*Work to be completed*.
Return the lines of the data below in which the string "input" occurs.

** Provided records follows **

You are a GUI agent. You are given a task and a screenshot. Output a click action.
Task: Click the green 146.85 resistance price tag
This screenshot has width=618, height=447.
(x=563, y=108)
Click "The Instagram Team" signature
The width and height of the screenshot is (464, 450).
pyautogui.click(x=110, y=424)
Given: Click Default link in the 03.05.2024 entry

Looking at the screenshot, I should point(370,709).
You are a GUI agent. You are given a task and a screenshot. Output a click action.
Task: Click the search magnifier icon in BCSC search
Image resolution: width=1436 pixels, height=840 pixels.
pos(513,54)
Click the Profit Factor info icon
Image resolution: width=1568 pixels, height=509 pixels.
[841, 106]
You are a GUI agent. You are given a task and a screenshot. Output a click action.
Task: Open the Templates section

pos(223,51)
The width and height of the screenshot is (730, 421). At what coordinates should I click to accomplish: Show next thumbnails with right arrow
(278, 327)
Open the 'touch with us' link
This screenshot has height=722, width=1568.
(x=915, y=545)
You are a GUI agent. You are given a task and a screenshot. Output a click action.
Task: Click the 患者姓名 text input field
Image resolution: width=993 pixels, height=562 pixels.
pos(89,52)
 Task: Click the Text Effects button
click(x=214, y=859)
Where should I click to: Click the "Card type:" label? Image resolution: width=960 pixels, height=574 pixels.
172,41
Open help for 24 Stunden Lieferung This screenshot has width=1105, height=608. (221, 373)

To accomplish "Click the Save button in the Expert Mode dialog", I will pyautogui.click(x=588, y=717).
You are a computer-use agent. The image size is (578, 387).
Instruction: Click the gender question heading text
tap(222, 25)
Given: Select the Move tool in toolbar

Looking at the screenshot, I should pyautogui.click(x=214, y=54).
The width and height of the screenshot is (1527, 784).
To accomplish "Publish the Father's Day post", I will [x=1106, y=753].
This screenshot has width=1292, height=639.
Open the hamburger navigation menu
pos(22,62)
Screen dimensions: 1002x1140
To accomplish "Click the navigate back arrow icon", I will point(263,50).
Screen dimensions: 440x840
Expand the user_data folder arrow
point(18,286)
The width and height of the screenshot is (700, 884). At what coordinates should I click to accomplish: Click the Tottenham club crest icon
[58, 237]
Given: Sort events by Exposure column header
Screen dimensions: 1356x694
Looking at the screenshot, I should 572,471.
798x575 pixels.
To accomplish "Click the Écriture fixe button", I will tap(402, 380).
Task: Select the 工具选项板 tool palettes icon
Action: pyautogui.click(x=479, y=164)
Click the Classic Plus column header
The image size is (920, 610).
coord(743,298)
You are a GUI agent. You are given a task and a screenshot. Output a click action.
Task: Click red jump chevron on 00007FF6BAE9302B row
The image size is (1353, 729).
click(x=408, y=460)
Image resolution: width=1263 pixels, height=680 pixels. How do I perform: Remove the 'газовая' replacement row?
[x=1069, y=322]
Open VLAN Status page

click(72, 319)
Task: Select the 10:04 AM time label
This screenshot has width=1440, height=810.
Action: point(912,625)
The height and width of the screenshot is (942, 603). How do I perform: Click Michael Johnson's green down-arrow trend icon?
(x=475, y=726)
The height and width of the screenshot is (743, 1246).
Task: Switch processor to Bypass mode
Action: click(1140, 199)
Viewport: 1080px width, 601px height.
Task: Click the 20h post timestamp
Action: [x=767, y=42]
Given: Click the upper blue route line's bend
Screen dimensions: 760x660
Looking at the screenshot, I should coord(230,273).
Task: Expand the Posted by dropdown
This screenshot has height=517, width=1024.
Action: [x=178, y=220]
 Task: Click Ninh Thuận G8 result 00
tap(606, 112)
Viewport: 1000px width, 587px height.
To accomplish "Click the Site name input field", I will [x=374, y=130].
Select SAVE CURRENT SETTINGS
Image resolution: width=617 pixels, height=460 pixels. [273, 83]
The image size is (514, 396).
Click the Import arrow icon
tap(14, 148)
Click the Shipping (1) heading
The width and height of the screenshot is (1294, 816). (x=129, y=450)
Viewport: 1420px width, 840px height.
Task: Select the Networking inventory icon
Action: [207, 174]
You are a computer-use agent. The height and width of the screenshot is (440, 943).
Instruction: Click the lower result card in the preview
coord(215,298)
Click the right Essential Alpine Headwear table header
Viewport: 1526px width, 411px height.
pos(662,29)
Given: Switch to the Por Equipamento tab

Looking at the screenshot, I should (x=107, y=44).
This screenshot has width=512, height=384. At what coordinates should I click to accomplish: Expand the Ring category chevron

** End of Provided records **

*Worked solution*.
Task: Click the 患者姓名 text input field
To accomplish "Click the Site name input field", I will [x=374, y=130].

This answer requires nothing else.